Community

Destination Improvement: Add Compaction for Managed Data Lake (Apache Iceberg)

Answered

Chase Grainger User

February 10, 2026 13:23
Edited

We use Fivetran's minute sync frequency on quite a few connectors.

Fivetran does not perform compaction or allow downstream automatic AWS Glue compaction on Apache Iceberg databases, raising S3 costs for the amount of requests for many small files and worsening the performance when querying Apache Iceberg itself. This will only get more expensive and queries will get slower until compaction is added.

Please sign in to leave a comment.

Comments

2 comments

Official comment

Casey Karst Fivetranner
- February 10, 2026 18:03
Thanks for the feedback @Chase.
We are currently exploring how to enhance Fivetran's Managed Data Lake compaction strategy.
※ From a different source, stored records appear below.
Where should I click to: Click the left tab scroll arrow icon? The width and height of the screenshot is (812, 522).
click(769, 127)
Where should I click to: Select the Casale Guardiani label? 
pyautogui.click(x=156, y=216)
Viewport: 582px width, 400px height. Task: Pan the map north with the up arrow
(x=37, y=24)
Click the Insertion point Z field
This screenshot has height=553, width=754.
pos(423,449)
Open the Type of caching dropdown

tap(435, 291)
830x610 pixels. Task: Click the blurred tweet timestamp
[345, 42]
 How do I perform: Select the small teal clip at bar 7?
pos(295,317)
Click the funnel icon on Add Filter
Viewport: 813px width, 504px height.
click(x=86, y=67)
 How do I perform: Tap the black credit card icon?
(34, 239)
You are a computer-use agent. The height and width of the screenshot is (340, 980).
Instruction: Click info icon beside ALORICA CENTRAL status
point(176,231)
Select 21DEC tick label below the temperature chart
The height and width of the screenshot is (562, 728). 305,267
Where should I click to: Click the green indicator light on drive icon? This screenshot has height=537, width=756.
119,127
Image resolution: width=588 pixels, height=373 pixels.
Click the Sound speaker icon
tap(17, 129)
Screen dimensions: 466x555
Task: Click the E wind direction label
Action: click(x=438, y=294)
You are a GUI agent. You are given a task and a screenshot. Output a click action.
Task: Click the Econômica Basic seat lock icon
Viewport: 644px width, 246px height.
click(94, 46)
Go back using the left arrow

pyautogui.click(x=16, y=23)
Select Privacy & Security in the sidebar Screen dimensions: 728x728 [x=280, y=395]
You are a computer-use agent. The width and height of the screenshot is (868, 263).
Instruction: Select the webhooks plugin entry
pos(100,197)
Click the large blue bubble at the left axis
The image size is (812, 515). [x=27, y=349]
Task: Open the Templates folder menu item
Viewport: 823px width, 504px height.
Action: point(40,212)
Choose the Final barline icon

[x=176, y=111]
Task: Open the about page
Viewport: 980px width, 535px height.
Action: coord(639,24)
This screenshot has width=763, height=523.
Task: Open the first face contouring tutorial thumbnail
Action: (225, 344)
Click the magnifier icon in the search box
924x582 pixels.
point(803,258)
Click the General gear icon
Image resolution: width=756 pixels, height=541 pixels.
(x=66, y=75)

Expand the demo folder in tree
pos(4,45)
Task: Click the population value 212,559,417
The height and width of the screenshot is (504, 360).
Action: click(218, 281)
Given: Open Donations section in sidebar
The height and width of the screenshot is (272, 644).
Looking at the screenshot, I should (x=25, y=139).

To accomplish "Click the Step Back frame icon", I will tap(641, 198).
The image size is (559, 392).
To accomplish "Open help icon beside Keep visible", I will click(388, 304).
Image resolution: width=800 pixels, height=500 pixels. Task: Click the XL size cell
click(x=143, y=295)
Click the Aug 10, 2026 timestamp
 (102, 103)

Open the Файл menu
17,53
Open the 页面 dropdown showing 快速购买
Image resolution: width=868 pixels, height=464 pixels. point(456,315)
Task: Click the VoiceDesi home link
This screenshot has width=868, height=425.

Today we run compaction on the data included in the particular sync. For most workloads this results in sufficient compaction to reduce S3 I/0 costs and prevent Iceberg performance degradation.

I'd be happy to chat more about the specifics of your usecase. Would you mind emailing me at (casey dot karst at fivetran.com)?

Thanks,
Casey
Chris Redekop User
- April 10, 2026 18:05
This is pretty shocking to me, honestly. I expected compaction to be a core part of the managed experience, particularly for near real-time Apache Iceberg datasets.

Compaction isn’t really optional in Iceberg - it’s a fundamental maintenance task. If Fivetran doesn’t provide this as part of the managed service, there at least needs to be a clear and supported way for users to perform compaction themselves.